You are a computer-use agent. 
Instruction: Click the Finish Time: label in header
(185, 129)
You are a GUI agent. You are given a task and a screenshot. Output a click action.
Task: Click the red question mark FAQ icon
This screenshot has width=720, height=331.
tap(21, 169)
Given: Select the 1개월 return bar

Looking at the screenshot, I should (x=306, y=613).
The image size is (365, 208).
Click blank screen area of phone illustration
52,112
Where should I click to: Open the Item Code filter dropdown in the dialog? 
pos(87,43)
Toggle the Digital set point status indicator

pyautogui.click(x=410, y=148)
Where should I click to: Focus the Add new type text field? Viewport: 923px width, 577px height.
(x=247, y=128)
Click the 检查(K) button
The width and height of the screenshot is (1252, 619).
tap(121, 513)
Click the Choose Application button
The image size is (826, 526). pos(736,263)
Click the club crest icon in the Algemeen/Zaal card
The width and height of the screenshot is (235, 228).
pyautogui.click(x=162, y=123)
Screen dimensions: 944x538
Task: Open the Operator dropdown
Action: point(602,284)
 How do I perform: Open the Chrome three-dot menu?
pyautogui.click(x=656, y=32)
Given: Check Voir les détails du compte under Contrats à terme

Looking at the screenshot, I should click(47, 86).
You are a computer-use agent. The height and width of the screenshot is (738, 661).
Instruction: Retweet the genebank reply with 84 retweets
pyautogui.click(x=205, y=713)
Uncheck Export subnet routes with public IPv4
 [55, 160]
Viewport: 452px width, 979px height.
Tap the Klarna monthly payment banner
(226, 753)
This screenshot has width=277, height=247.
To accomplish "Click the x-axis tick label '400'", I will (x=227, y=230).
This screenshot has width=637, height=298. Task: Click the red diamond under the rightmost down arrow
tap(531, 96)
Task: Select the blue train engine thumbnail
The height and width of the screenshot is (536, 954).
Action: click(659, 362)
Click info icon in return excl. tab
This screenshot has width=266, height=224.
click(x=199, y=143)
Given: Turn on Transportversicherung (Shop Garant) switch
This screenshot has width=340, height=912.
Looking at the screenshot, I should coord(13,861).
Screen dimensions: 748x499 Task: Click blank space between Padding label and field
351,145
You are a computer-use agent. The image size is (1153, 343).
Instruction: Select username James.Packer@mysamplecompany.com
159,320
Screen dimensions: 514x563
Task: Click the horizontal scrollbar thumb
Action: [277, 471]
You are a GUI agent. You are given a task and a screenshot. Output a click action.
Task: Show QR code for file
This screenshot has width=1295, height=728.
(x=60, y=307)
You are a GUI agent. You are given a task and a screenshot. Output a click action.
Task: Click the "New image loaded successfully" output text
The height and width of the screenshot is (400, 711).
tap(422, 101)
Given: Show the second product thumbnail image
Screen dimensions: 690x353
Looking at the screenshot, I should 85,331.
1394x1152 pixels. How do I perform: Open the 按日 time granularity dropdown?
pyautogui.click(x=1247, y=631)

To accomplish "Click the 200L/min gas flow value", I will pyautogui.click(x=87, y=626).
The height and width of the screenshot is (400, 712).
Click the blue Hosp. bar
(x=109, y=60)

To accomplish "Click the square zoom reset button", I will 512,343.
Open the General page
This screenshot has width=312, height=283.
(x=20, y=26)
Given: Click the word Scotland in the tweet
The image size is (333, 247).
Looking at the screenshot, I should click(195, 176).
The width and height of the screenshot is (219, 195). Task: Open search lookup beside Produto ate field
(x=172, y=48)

Problem details
Retype the material in full, character for character.

Written solution
You are a computer-use agent. 
Instruction: Click the Finish Time: label in header
(185, 129)
You are a GUI agent. You are given a task and a screenshot. Output a click action.
Task: Click the red question mark FAQ icon
This screenshot has width=720, height=331.
tap(21, 169)
Given: Select the 1개월 return bar

Looking at the screenshot, I should (x=306, y=613).
The image size is (365, 208).
Click blank screen area of phone illustration
52,112
Where should I click to: Open the Item Code filter dropdown in the dialog? 
pos(87,43)
Toggle the Digital set point status indicator

pyautogui.click(x=410, y=148)
Where should I click to: Focus the Add new type text field? Viewport: 923px width, 577px height.
(x=247, y=128)
Click the 检查(K) button
The width and height of the screenshot is (1252, 619).
tap(121, 513)
Click the Choose Application button
The image size is (826, 526). pos(736,263)
Click the club crest icon in the Algemeen/Zaal card
The width and height of the screenshot is (235, 228).
pyautogui.click(x=162, y=123)
Screen dimensions: 944x538
Task: Open the Operator dropdown
Action: point(602,284)
 How do I perform: Open the Chrome three-dot menu?
pyautogui.click(x=656, y=32)
Given: Check Voir les détails du compte under Contrats à terme

Looking at the screenshot, I should click(47, 86).
You are a computer-use agent. The height and width of the screenshot is (738, 661).
Instruction: Retweet the genebank reply with 84 retweets
pyautogui.click(x=205, y=713)
Uncheck Export subnet routes with public IPv4
 [55, 160]
Viewport: 452px width, 979px height.
Tap the Klarna monthly payment banner
(226, 753)
This screenshot has width=277, height=247.
To accomplish "Click the x-axis tick label '400'", I will (x=227, y=230).
This screenshot has width=637, height=298. Task: Click the red diamond under the rightmost down arrow
tap(531, 96)
Task: Select the blue train engine thumbnail
The height and width of the screenshot is (536, 954).
Action: click(659, 362)
Click info icon in return excl. tab
This screenshot has width=266, height=224.
click(x=199, y=143)
Given: Turn on Transportversicherung (Shop Garant) switch
This screenshot has width=340, height=912.
Looking at the screenshot, I should coord(13,861).
Screen dimensions: 748x499 Task: Click blank space between Padding label and field
351,145
You are a computer-use agent. The image size is (1153, 343).
Instruction: Select username James.Packer@mysamplecompany.com
159,320
Screen dimensions: 514x563
Task: Click the horizontal scrollbar thumb
Action: [277, 471]
You are a GUI agent. You are given a task and a screenshot. Output a click action.
Task: Show QR code for file
This screenshot has width=1295, height=728.
(x=60, y=307)
You are a GUI agent. You are given a task and a screenshot. Output a click action.
Task: Click the "New image loaded successfully" output text
The height and width of the screenshot is (400, 711).
tap(422, 101)
Given: Show the second product thumbnail image
Screen dimensions: 690x353
Looking at the screenshot, I should 85,331.
1394x1152 pixels. How do I perform: Open the 按日 time granularity dropdown?
pyautogui.click(x=1247, y=631)

To accomplish "Click the 200L/min gas flow value", I will pyautogui.click(x=87, y=626).
The height and width of the screenshot is (400, 712).
Click the blue Hosp. bar
(x=109, y=60)

To accomplish "Click the square zoom reset button", I will 512,343.
Open the General page
This screenshot has width=312, height=283.
(x=20, y=26)
Given: Click the word Scotland in the tweet
The image size is (333, 247).
Looking at the screenshot, I should click(195, 176).
The width and height of the screenshot is (219, 195). Task: Open search lookup beside Produto ate field
(x=172, y=48)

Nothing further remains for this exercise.